Il avait repris sa place dans le lit, sous la couette, le dos tourné. J'avais décidé de rester malgré ce qu'il avait fait. J'avais pris place sur le sofa dans le coin de la pièce, j'avais une vue sur lui. Il ne pouvait plus m'ignorer puisque j'étais dans son champ de vision. J'avais enlevé mes baskets et mon pull que j'avais posé sur mon ventre. Émile me regardait, la tête sur l'oreiller, sans rien dire.

– Ma mère voulait pas être enterrée. Elle a été incinérée. Y'a quand même eu une sorte de commémoration avant que ce soit fait. J'y suis pas allée parce que je lui en voulais de s'être suicidée. Ils ont jeté ses cendres dans la mer, j'aurais pu y aller, c'était la dernière occasion de la voir, mais j'ai pas voulu y aller, j'étais trop en colère... Mais je m'en suis voulue, j'ai pas arrêté de me dire que si elle avait été enterrée, j'aurais pu toujours allée la voir après. Mais dans son cas, c'était pas possible... Des fois j'y repense et ça me bouffe. Je me demande comment j'ai pu être aussi conne...

Émile s'était retourné.

– Si j'y vais, ça voudra dire que j'accepte qu'il soit mort.

– Si t'y vas pas, ça le fera pas revenir pour autant... Je suis persuadée que ceux qui sont parties, peuvent nous voir de là-haut. Martin doit sûrement se demander pourquoi t'es pas venu le voir.

La pièce était redevenue silencieuse, jusqu'à ce que j'entende un reniflement. Je n'avais jamais vu Émile pleurer. Il était toujours joyeux, toujours souriant.

Je m'étais assise en tailleur devant son matelas. J'étais proche de lui. J'avais besoin de le réconforter.

– Je peux y aller avec toi, si tu veux.

– Laisse-moi.

J'essayais de me dire au plus profond de moi que je comprenais pourquoi il agissait comme ça. Je luttais. Mes nerfs allaient exploser. J'allais le laisser tranquille. C'était sûrement la meilleure chose à faire. J'avais fini par comprendre qu'il ne voulait pas de moi, que ni mes actions ni mes mots n'auraient d'effet sur lui. J'avais pris conscience que mon rôle s'arrêtait ici.

J'étais quelqu'un de très nerveux avant de le rencontrer. J'avais tendance à être méchante, à répondre aux gens et à mal me comporter. Perdre ma mère à 13 ans avait fait de moi un monstre. Pourtant, les gens autour de moi restaient. Je les repoussais sans cesse, je ne voulais pas d'eux, du moins c'est que je disais.

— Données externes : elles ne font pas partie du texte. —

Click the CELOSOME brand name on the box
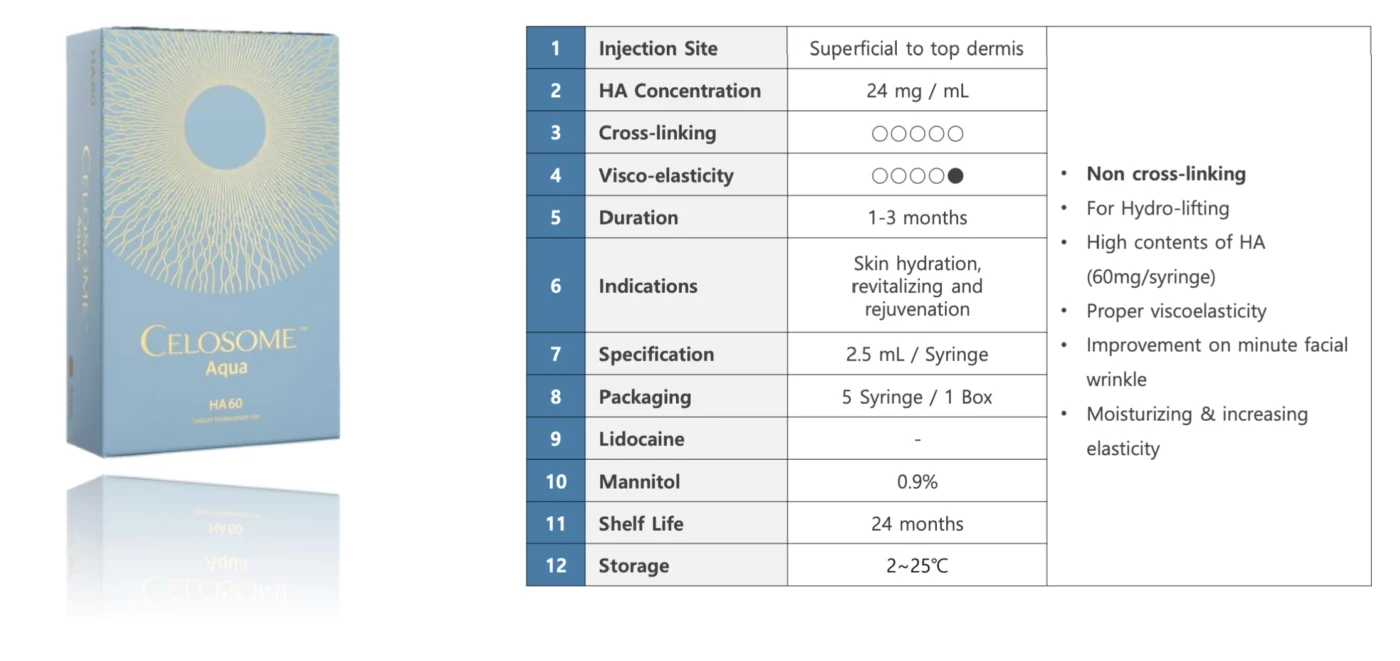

À l'époque, mon père travaillait au bowling, alors que le père d'Émile était un fidèle client. Il était très bon joueur. Ils avaient naturellement sympathisé. Son père avait fini par inviter le mien à faire une partie avec lui après son service. Quand ma mère est morte, son père a tenu à être présent pour nous. C'est comme ça que j'ai rencontré Émile. Ses parents venaient souvent chez nous pour soutenir mon père et l'aider dans la maison. Émile était de mon âge, il était forcé d'accompagner ses parents. Alors on se voyait souvent. Émile avait la joie de vivre, contrairement à moi. Il m'énervait, sa bonne humeur, son rire, sa sympathie, sa prestance, tout m'irritait chez lui. Mais j'étais forcée de passer du temps avec lui. Quand mon père travaillait, j'étais envoyée chez lui. 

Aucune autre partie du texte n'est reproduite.